I suspected it the first day that I was testing the software. I have been trying to figure out how to fix it and well, it's not my job, but I still am engaged in trying to figure it out because well, that is my job.

Basically, the core of what we want this application is too challenging. It's not as simple as gather up, count, and then report back. Gather up, count, subtract from the first group, and then report back as a solution for figuring out if someone has the rights to publish a book in a certain format, in a certain language, in a certain territory, in a certain distribution channel.

http://www.themathpage.com/aprecalc/...mbinations.htm

Just those 4 topics, think all the languages in the world, all the countries in the world, with the different kinds of places to buy products from mass market retailers (Sam's Club, BJs), to Barnes and Noble to your kids classroom, are all different distribution channels, and finally the different formats, from hardcover to paperback, audiobook to ebook. All of these potential combinations all have potentially different royalties associated with them.

Now I'm not a fan of RIAA nor the big music industry, but now seeing how contracts are drafted and rights and royalties are tracked and paid out, it's freaking confusing and complex.

How does it get complex? Well, simply put you acquire rights to an intellectual property, and as part of those rights there are subrights, like translation rights, that is the ability to translate the book into another language. Now as you look at the populations of other languages, you start to think if the manufacturing and distribution costs make sense for you to do the work, or should you just sell your option to someone else and take a little bit of the profit and then share that back to the author or illustrator.

So if we acquire the rights to publish the TFP book from Halx since he owns the brand. Halx says, "Sure, you can have all rights to my brand, in all distribution channels, all languages, all territories, and all formats." This means we're unrestricted in how we can use this intellectual property.

Next, we'd have to secure the authors who wrote things, and they may say, "sure you can only sell my work in North America." Now in legalese, North America doesn't necessarily automatically include Mexico. Why? I don't know, that's another permutation to the complexity. Some people consider some countries as one thing, and others another. So far, we're up to 2 different contracts that shape where we can sell this product.

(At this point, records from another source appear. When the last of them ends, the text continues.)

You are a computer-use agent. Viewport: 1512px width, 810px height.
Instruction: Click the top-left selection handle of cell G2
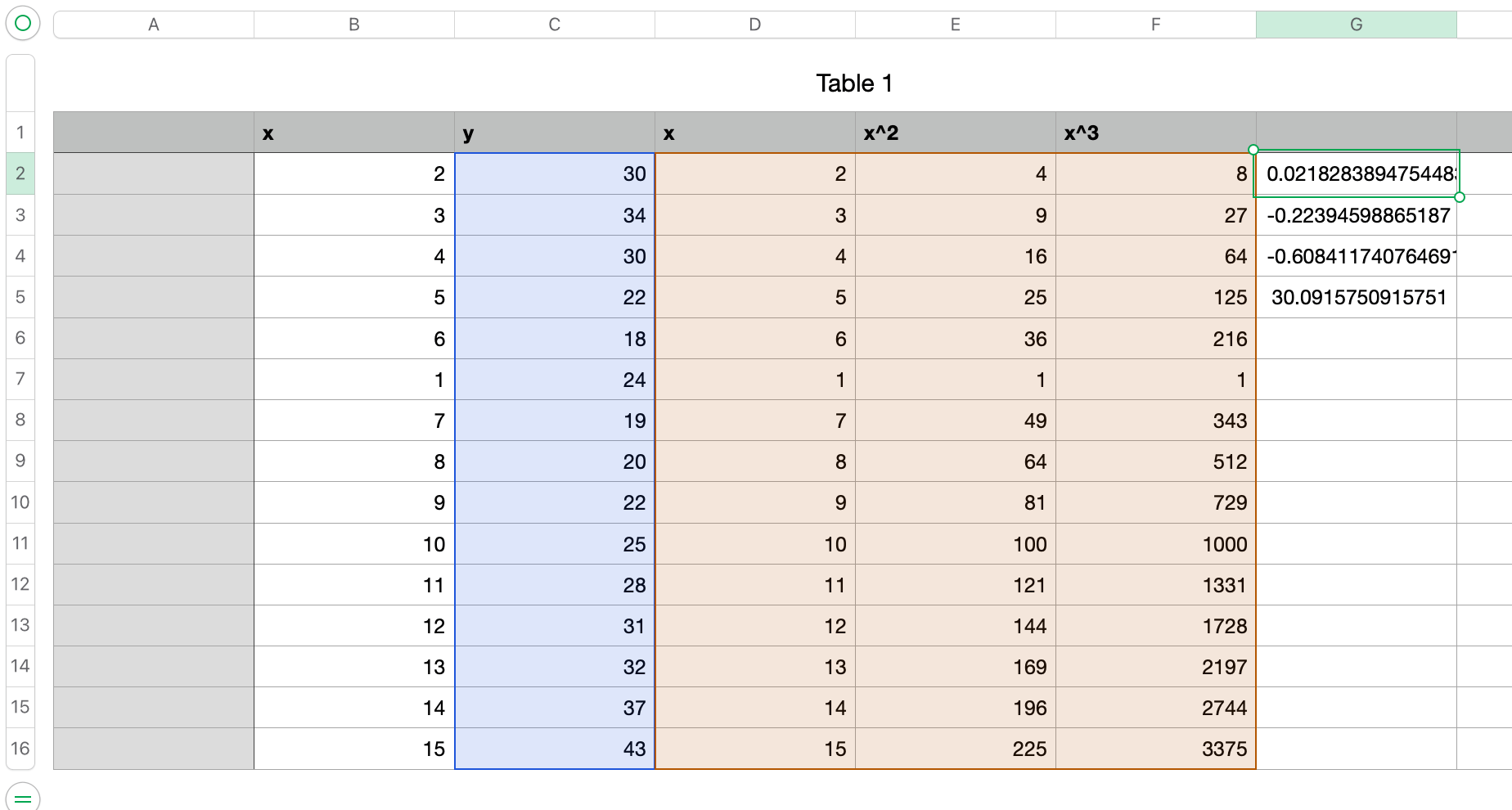(x=1253, y=150)
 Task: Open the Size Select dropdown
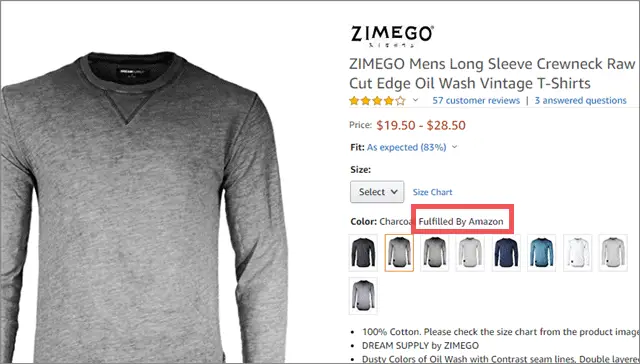click(377, 192)
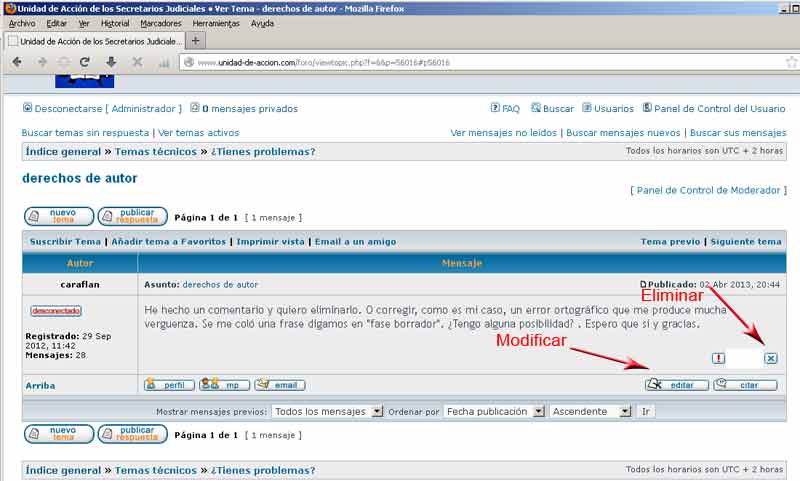Click the top nuevo tema button
800x481 pixels.
58,216
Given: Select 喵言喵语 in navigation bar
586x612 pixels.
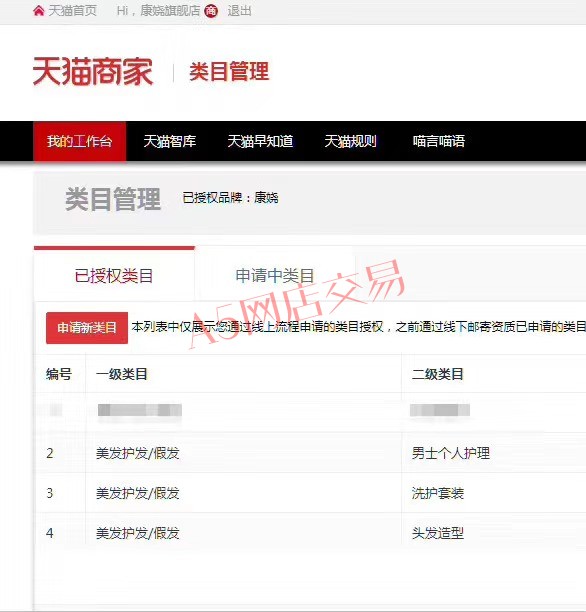Looking at the screenshot, I should click(x=439, y=141).
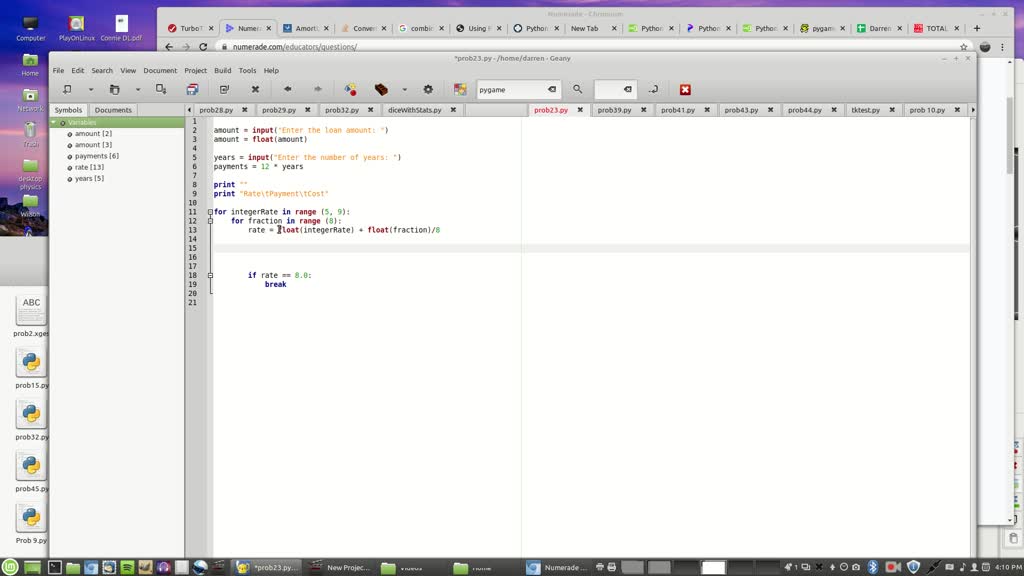This screenshot has height=576, width=1024.
Task: Click the Build brick icon
Action: click(381, 89)
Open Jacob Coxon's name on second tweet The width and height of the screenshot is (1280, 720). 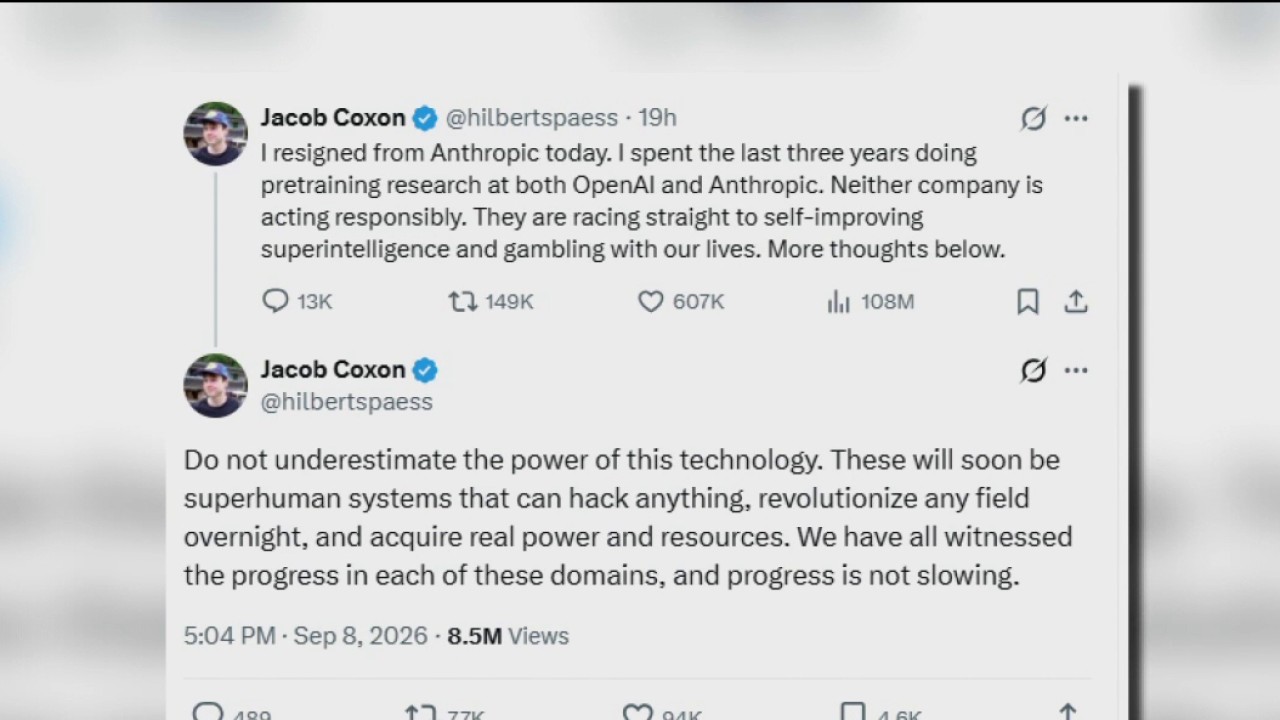(333, 369)
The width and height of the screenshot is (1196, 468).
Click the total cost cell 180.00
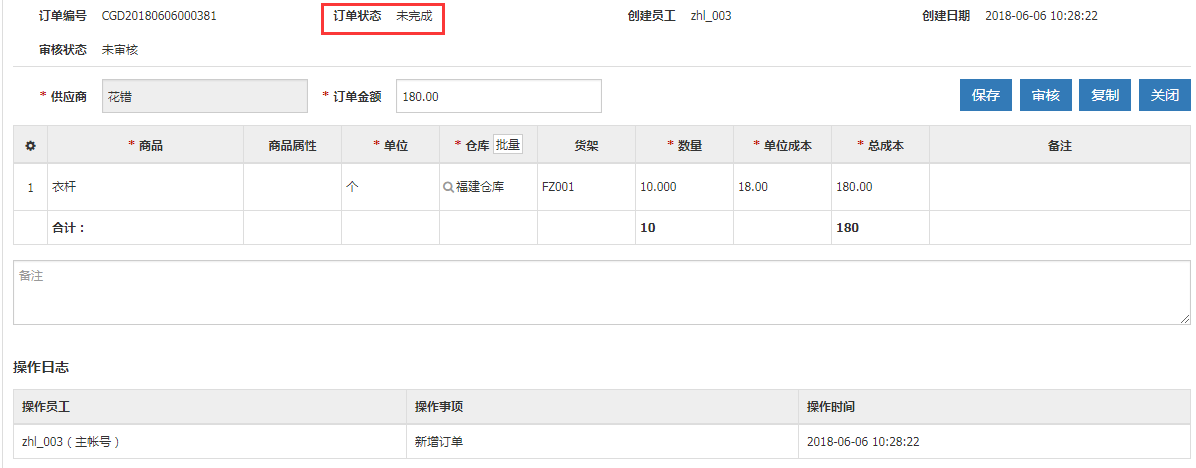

Let's get back to our example. So right now, as it is, we can sell this book in United States and Canada. We're not including Mexico in our example for the moment. Now the graphics we want to use, the illustrators agree that we can only distribute their work in the United States. This puts us at 3 contracts.

So now, if we print a book and include all these elements from these 3 contracts, we're only able to sell it in the United States because the most restrictive rights of the illustrators limits the rest of the contracts.

This is probably the most simple example. But once we start to add things, like amendments, because people tend to change and alter agreements, or add new products that tag on conditions to a different existing contract. This happens a lot with licensed properties like Scooby Doo, "Out of the 20 books you used to sell, you can only sell 5 of them and in this format, and only in this distritbution channel. We have this new character, Scrampy, and you can make all books about him only in these countries."

See lawyers and contracts people they are lazy, but they are also cheap. Worldwide rights cost a lot. But if you have them and don't use them, well you've wasted some cash. If you got them and you sell them, you've made the idea of knowing what you can do with the contract even harder.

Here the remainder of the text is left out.